As an increasing number of people are opting for electric vehicles in search of cleaning their environmental footprint, cities are facing the challenge of finding ways to install charging infrastructure on their streets without having to severely disrupt current urban layouts. In London, however, it seems that the city has found a rather classy solution.
Recently, a street in the City of Westminster in London has been dubbed Electric Avenue, after tech companies Siemens and Ubitricity installed EV charging points in streetlamps, making it the first in the UK where all of its streetlamps have been given double duty.

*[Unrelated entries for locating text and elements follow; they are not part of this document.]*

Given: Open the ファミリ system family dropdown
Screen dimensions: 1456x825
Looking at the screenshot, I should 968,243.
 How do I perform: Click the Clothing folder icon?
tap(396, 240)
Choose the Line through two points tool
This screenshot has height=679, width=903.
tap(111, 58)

Berlin-based Ubitricity has been converting streetlamps to charging points in the UK’s capital since 2015, and together with project partner Siemens now has some 1,300 installations dotted throughout the city.

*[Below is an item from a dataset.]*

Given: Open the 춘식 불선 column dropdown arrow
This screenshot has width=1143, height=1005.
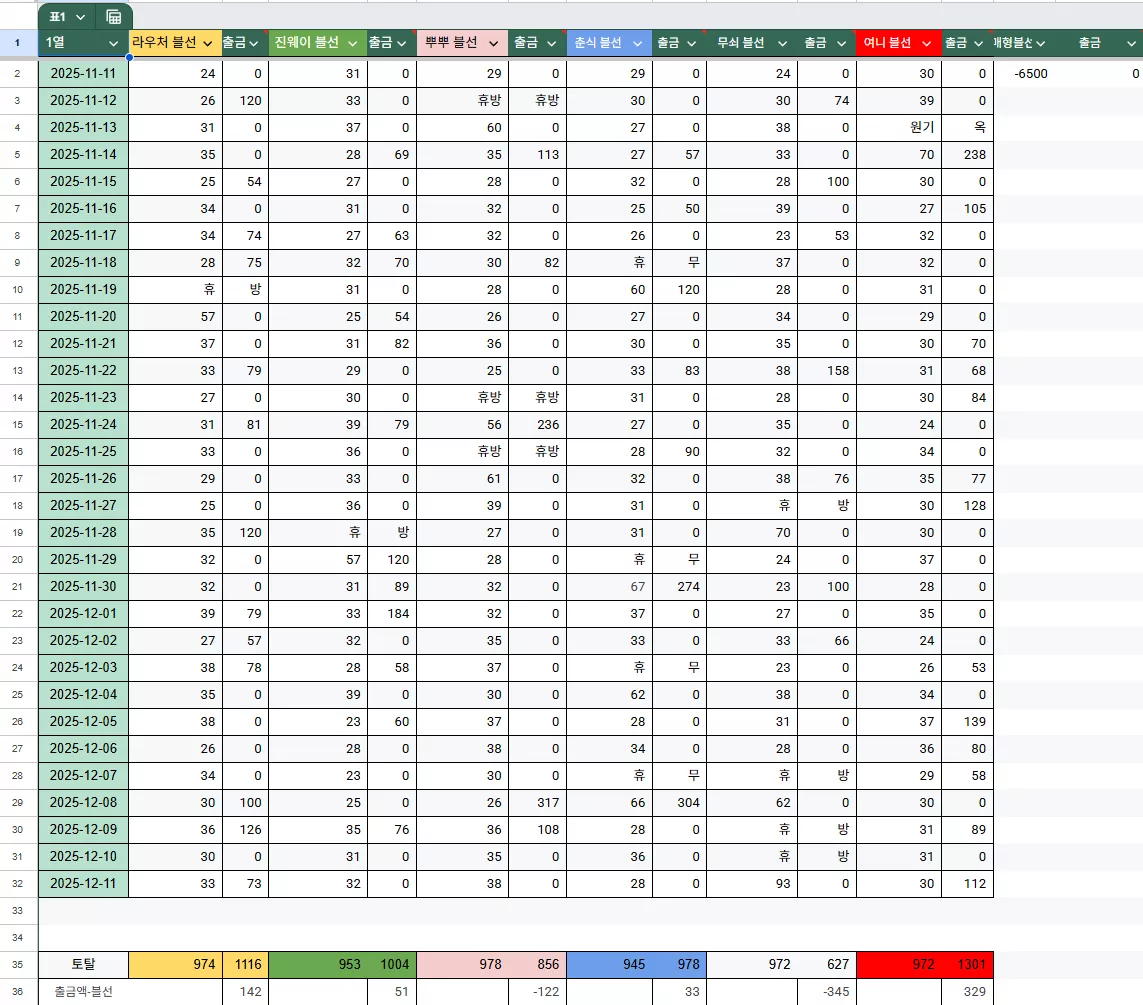Looking at the screenshot, I should [x=637, y=43].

The technology is installed in existing street lamp columns and uses already-available infrastructure, so there’s no digging up roads to lay new cables. Electric vehicle users plug a SmartCable into the streetlamp column and the other end is connected to the vehicle, allowing electric and hybrid vehicles to charge overnight outside residences that don’t have driveways or garages. An in-cable meter box registers how many kilowatt-hours are used and the customer is billed accordingly.
With the city council planning to give hundreds more streetlamps double purpose within the next year, more people are expected to tune into the green vehicle revolution and potentially help the city breathe cleaner air.